#### PASSAGE PROVIDED
Montgomery County will spend millions of dollars in the Capital Improvements Plan (CIP) to expand these high schools, as well as reopen Charles W. Woodward High School, and make their facilities more equitable.

The new construction is primarily meant to address overpopulation by increasing each school’s student capacity. As of now, Northwood has approximately 1750 students, about 200 students over capacity. The new addition aims to add 1200 seats, which would eliminate the need for the school’s seven portables.

“It’s a tale of two Northwoods,” senior Cole Alderman, Northwood’s SGA president, said, referring to how the cafeteria and auditorium are the only recently renovated parts of the school building. “The classrooms are the same as they were in the 1950s.”

Northwood High School opened in 1959, but closed in 1985 due to low enrollment and deteriorating buildings, according to the Washington Post. The school reopened in 2004 to address overcrowding concerns in neighboring high schools.

“Less than two years ago, we weren’t even on [the county’s] radar to be remodeled,” Alderman said.

The Northwood project does not have a completion date and students may be relocated during construction. Meanwhile, plans for the other DownCounty highschool are more clear: Kennedy will receive 18 additional classrooms by September 2022.

“AP classes are probably on average 32 to 34 students,” said Mr. Michael Williams, the Minority Scholars Program Coordinator at Kennedy. “But that can vary.”

#### DATA BLOCK
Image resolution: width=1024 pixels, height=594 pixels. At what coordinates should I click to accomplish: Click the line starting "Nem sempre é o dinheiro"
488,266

#### COMPLETE THE FOLLOWING
[A] In the article about the Montgomery County high school expansions, by when will Kennedy get its 18 additional classrooms?
[B] Extend the article about the Montgomery County high school expansions, picking up after its final sentence.

#### RESULTS FOR THE EXERCISE
[A] By September 2022.

[B]
According to Mr. Williams, while Kennedy has no portables, the school’s overcrowding is most visible during lunch. “There’s just not enough space to fit,” Mr. Williams said. “They need to look at this through a more equitable lens.”

A March 2018 memorandum to the County Council found that, without these expansions, the utilization rates at Northwood and Kennedy would be 141.2 percent and 119.5 percent respectively by FY2024, meaning the enrollment would far exceed the school’s seating capacity.

Overpopulation directly impacts class sizes and worsens a teacher’s ability to dedicate time to each individual student. MCPS classes sizes have increased by 7.49 students on average since last school year.

“I’m often a student aide and those ESOL classes are filled,” Alderman said. “Sometimes there are 35 to 40 students per teacher.” He said that since many Northwood students are DACA recipients (children protected on President Obama’s Deferred Action for Childhood Arrivals policy), they don’t vocalize infrastructure problems in fear of threatening their immigration status.

The socioeconomic effect on the overutilization cannot be ignored: Northwood and Kennedy serve mostly low-income population, as 75 percent and 81 percent of each respective student population has received free and reduced meals (FARMS) either now or in the past. Poverty already negatively impacts student achievement, and schools being overcapacity exacerbates the problem.

In interviews with The Tide, numerous sources attributed the facility inequities to property taxes being used to fund MCPS inequitably. However, local property taxes do not influence the countywide budgets the same way as in other school districts. Typically, property taxes fund smaller school districts and perpetuate de facto segregation.

According to SMOB Ananya Tadikonda and Montgomery County Councilmember Evan Glass, revenue raised from property taxes do not have to be reinvested in their originating localities. For example, if Rockville residents contribute $1 million in property taxes to the county government, Rockville schools are not guaranteed to receive $1 million back.

As I understand it, property taxes do not have any bearing on how funding is allocated.”

— Ananya Tadikonda

Tadikonda said in an email, “As I understand it, property taxes do not have any bearing on how funding is allocated.”

“In Montgomery County, all the property taxes are commingled and added to the budget as one,” Glass said in an interview with The Tide.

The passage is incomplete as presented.